« Comment ça, je divise chaque membre de l’égalité par 2 ? Vous me prenez pour un abruti? Vous pensez que j’ai vraiment besoin de ça pour comprendre ce que vous faites? Allez à l’essentiel ! » Notre professeur de mathématiques avait commencé la correction des copies, et tenait à le faire savoir. Du moins, la victime du jour le sut, et en prit pour son grade. Ces saillies piquantes, régulières, équiréparties sur l’ensemble de la classe, pimentaient notre quotidien morne et insipide d’élèves de prépa. On avait beau savoir que l’on serait le prochain, cela n’empêchait pas de profiter du moment présent, de rire de la mine déconfite du camarade ciblé, et de penser à deux ou trois quolibets qui lui seraient adressés à la pause.

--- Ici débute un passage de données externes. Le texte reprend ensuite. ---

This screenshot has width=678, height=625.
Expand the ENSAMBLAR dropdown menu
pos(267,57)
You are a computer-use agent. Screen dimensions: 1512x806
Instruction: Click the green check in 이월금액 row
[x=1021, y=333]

Le camarade en question avait compris de travers l’injonction naturelle à bien justifier ses calculs et détailler son raisonnement. En cas de doute, mieux vaut trop de détails que pas assez, avait-il dû se dire. Avec raison, mais passé un certain niveau de détail, le superflu peut exaspérer le correcteur. Rappeler que ln(0,7) < 0 avant de diviser une inégalité par ln(0,7) (et donc de changer le sens de ladite inégalité) revêt un intérêt en ce sens qu’une mini-subtilité calculatoire s’en trouve ainsi éclairée. Expliquer, comme le fit mon camarade, qu’on divise chaque membre de l’égalité par 2, n’en revêt aucun. Il y a bien assez de passages à justifier comme cela pour ne pas s’imposer en plus d’expliquer ce qui va de soi.

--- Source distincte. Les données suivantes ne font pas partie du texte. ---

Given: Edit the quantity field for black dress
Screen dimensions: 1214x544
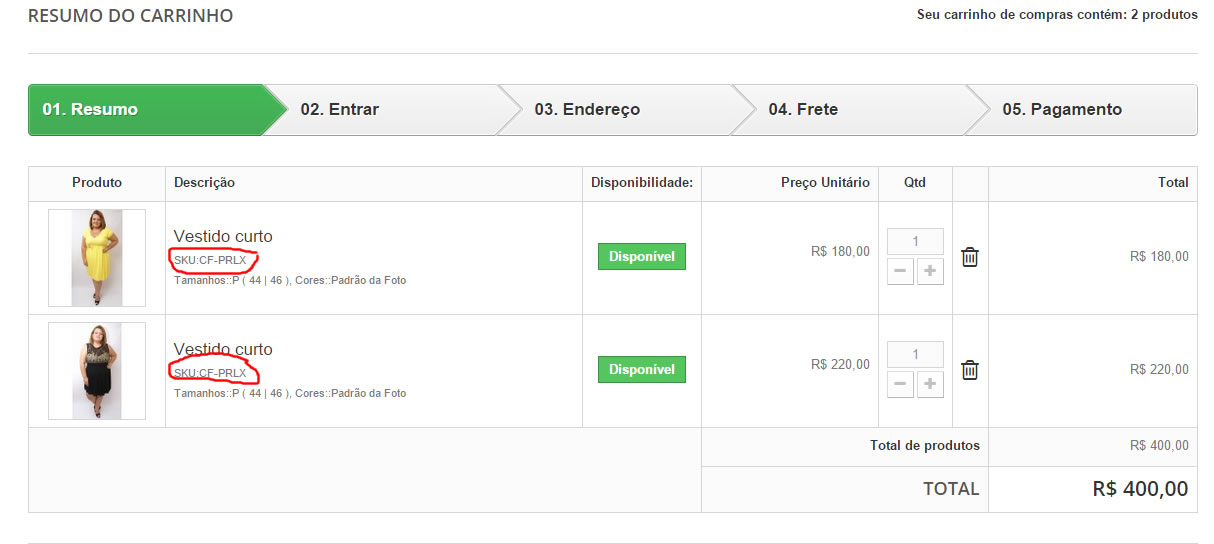Looking at the screenshot, I should [915, 355].
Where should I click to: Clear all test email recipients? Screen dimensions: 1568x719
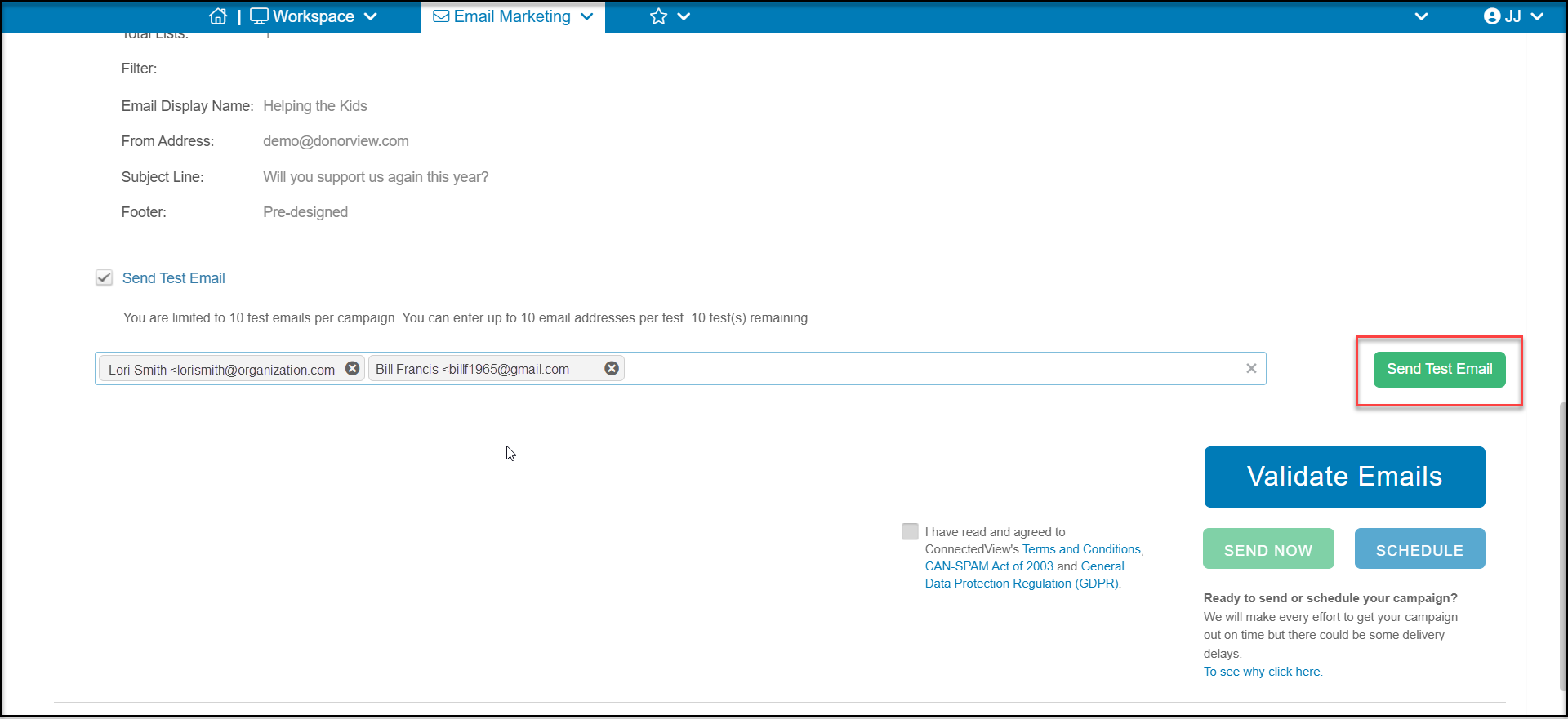1251,369
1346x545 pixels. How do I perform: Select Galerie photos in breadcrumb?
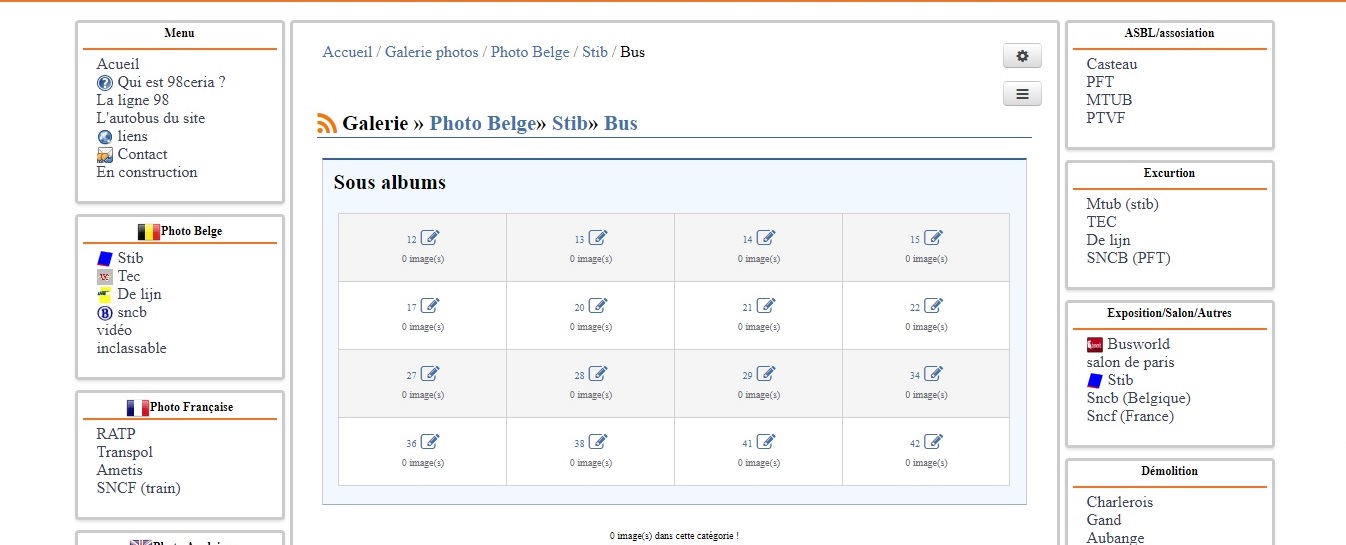click(x=431, y=52)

Et c’est tout au long de sa formation qu’un élève se forge une idée de plus en plus précise de ce qui » va de soi « , de ce qui est » trivial « , et de ce qui mérite qu’on s’y attarde. Cela revient le plus souvent à se poser la question suivante : » qu’est-ce qui me permet honnêtement de passer de telle à telle ligne ? Un théorème ou un résultat de cours ? Je le cite, après avoir évidemment montré que ses hypothèses sont vérifiées ici (et pas seulement m’être contenté de les ânonner). Une subtilité dont l’oubli aurait entraîné une erreur ? Je l’expose à mon correcteur.
Dans une composition, les détails déjà donnés en amont peuvent aussi trancher quant au niveau de détail requis pour la suite. Ainsi, si pour une même question, j’ai déjà cité plusieurs fois l’argument de la croissance de la fonction exponentielle pour avancer d’une inégalité à l’autre, je peux me montrer plus concis lorsque je m’en ressers. Si la 3)b) requiert un raisonnement (vraiment) similaire à celui déjà déployé avec force détails en 2)c), je peux me permettre d’aller plus vite sur les points détaillés en 2)c). En règle générale, il est d’autant plus important de détailler sa rédaction que l’on est en début de sujet (et donc que le correcteur ne s’est pas encore fait une idée de notre niveau de rigueur). Il ne s’agit surtout pas de donner carte blanche aux accélérations funestes en fin de devoir, mais plutôt d’exposer cette préconisation simple et de bon sens : moduler le niveau de détail de la rédaction en fonction des détails déjà fournis.